> **DOCUMENT EXCERPT**
Updated

This is a rush transcript from "On the Record," May 20, 2009. This copy may not be in its final form and may be updated.

GRETA VAN SUSTEREN, FOX NEWS HOST: Rush Limbaugh joins us live. Rush, nice to have you join us, and it's certainly nice to have it because it's unexpected. Tell me what your thoughts are on California.

RUSH LIMBAUGH, RADIO TALK SHOW HOST (Via telephone): Well, I wanted to -- you know, I saw that you very kindly played some sterling video from my program today, and I saw your follow-up discussion with Steve Moore. And I didn't want to leave anybody confused. I agree totally with what Steve said, that this was the equivalent of a political nuclear blast that happened in California. My only point is, is that without a viable Republican Party that's willing to take up what happened out there and advance as a key agenda of their platform the concept of cutting taxes and reducing as much of this debt as possible, it may as well not have happened.

I mean, you can be -- and Republican Party today is led by people who think that the tax cut item idea as part of their agenda has seen its better days, it's old-fashioned, it's not relevant anymore, just like they don't think Reagan is relevant. People say the era of Reagan is over.

So you have these people in California -- and Steve Moore is right. All over the country, people are scared. They are fed up. They are outraged not just over the spending but over the federal government taking over privately owned businesses unconstitutionally with nobody stopping them. Everybody is saying, When am I going to be next? When's Obama going to decide that he doesn't like what I'm doing and take it over? And they don't see anybody standing up and opposing this. They don't see Republican Party standing up and stopping it.

> **AIM**
Transcribe the "On the Record" interview transcript from "RUSH LIMBAUGH, RADIO" to "not have happened.". The lines after this point are from a different source.

> **PROVIDED INFORMATION**
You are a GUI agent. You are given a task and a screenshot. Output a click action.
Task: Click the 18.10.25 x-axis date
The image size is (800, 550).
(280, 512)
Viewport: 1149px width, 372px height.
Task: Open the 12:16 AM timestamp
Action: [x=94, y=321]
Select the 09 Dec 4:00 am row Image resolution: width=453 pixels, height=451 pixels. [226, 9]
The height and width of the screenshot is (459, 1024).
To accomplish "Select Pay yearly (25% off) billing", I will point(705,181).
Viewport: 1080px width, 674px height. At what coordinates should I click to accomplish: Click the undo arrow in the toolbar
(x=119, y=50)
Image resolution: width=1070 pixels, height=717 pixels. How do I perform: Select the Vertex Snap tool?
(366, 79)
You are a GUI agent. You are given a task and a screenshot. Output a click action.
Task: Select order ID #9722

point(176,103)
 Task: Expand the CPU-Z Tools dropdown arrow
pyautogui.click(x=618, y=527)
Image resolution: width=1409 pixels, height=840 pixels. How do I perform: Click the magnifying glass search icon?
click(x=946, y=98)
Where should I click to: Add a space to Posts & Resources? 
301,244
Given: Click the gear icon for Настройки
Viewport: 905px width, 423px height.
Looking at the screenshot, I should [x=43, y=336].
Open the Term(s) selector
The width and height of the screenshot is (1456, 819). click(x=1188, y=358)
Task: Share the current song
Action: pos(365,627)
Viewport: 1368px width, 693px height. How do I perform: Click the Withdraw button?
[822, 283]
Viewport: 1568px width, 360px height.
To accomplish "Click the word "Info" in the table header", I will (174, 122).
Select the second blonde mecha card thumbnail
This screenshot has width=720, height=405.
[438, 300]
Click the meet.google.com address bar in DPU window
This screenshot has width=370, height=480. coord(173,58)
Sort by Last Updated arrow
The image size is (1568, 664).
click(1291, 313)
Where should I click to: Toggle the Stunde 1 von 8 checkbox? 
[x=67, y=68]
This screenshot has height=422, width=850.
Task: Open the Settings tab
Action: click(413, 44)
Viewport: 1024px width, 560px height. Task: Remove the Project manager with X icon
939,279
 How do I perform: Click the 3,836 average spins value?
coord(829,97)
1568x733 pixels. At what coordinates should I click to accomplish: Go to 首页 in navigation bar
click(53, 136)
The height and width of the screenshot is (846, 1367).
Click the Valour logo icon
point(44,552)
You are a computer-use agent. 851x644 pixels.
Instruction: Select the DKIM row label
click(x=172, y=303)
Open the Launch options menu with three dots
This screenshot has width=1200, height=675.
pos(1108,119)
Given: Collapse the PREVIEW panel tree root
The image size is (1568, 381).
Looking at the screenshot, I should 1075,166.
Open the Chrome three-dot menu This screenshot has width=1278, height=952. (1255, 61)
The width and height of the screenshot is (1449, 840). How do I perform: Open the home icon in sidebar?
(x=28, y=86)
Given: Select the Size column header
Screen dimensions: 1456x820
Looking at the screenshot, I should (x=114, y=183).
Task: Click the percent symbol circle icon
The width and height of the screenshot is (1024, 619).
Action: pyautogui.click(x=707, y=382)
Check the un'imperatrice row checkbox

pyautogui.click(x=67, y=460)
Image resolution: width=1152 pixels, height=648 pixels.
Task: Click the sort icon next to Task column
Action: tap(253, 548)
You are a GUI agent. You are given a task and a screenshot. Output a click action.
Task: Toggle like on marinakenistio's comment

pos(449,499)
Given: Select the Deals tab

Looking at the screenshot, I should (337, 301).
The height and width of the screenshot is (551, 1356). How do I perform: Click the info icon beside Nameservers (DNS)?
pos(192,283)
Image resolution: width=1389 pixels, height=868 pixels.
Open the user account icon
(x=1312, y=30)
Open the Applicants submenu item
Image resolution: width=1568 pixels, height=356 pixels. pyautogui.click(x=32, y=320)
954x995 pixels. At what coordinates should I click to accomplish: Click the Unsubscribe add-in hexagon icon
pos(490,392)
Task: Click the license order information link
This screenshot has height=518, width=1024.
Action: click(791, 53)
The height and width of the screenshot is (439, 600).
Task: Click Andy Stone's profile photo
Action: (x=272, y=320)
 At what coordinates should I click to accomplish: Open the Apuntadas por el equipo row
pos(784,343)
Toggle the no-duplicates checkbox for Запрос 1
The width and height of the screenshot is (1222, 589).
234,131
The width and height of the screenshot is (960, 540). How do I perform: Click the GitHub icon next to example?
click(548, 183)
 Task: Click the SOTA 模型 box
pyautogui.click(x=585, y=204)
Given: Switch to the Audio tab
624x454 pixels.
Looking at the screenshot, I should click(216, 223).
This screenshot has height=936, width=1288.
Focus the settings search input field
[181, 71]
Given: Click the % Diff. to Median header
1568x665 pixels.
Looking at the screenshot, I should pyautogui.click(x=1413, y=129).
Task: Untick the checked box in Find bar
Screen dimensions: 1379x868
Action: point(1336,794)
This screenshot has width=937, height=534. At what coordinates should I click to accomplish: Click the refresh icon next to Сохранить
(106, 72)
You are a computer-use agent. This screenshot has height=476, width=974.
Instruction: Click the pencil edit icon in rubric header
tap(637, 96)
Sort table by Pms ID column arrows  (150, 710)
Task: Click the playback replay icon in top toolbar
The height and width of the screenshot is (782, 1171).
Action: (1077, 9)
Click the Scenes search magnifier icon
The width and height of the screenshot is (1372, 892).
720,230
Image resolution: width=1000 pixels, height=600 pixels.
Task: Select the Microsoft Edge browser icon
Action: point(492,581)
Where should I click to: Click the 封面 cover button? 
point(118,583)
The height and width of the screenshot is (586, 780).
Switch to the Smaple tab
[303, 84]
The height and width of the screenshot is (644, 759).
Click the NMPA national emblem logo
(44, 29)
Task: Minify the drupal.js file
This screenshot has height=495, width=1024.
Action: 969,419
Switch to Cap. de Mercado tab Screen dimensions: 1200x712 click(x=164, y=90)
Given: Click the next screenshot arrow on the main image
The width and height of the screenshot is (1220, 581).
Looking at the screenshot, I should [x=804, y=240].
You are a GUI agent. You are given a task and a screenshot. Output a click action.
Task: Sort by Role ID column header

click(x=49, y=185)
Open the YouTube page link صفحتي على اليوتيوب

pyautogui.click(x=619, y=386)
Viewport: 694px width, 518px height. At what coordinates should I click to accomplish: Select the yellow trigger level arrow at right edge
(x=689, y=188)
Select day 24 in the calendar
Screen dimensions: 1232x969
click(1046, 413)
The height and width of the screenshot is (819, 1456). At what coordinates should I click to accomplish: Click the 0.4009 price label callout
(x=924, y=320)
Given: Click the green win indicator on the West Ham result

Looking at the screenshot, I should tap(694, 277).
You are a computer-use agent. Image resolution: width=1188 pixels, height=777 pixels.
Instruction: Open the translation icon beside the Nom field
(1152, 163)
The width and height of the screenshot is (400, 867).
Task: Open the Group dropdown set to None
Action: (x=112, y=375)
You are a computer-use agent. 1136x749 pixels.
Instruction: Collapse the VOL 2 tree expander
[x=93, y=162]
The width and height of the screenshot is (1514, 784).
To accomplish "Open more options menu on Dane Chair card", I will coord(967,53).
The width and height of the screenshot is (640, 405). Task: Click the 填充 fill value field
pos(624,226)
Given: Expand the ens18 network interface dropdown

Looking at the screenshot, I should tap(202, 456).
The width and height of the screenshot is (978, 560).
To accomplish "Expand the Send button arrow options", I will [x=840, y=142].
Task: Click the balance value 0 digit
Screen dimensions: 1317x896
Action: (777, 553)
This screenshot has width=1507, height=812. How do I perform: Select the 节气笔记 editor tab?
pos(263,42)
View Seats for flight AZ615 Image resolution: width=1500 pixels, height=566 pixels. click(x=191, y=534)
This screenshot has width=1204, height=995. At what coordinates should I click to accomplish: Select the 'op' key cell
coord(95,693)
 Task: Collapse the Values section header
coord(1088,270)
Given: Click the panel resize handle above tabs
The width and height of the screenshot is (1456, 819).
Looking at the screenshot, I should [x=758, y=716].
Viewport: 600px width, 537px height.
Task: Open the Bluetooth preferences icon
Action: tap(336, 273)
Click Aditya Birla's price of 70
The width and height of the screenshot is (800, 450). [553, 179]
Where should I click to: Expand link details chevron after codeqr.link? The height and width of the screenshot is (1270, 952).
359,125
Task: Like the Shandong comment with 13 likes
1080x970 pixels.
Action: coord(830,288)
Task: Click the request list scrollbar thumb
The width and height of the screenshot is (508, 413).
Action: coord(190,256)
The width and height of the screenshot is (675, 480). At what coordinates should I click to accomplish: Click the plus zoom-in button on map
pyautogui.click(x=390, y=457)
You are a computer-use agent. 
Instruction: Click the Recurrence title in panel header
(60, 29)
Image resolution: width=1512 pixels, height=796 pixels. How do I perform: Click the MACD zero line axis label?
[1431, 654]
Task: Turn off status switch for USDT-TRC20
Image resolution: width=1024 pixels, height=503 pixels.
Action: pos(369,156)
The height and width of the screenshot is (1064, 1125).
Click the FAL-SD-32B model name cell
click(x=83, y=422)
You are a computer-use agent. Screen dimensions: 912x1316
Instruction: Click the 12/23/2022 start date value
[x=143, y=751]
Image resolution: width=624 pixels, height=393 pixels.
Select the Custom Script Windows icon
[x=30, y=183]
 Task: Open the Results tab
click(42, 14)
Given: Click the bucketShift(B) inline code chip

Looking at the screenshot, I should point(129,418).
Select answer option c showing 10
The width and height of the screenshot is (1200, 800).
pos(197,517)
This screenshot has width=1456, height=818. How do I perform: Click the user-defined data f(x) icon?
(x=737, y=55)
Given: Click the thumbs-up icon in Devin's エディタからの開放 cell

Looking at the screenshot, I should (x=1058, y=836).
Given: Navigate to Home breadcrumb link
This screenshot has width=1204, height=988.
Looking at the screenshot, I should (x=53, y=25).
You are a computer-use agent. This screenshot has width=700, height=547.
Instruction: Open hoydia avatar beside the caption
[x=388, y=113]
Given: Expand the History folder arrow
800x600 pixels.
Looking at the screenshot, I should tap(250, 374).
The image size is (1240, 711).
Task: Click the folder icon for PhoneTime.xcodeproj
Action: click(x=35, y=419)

> **SOLUTION FOR THIS TASK**
RUSH LIMBAUGH, RADIO TALK SHOW HOST (Via telephone): Well, I wanted to -- you know, I saw that you very kindly played some sterling video from my program today, and I saw your follow-up discussion with Steve Moore. And I didn't want to leave anybody confused. I agree totally with what Steve said, that this was the equivalent of a political nuclear blast that happened in California. My only point is, is that without a viable Republican Party that's willing to take up what happened out there and advance as a key agenda of their platform the concept of cutting taxes and reducing as much of this debt as possible, it may as well not have happened.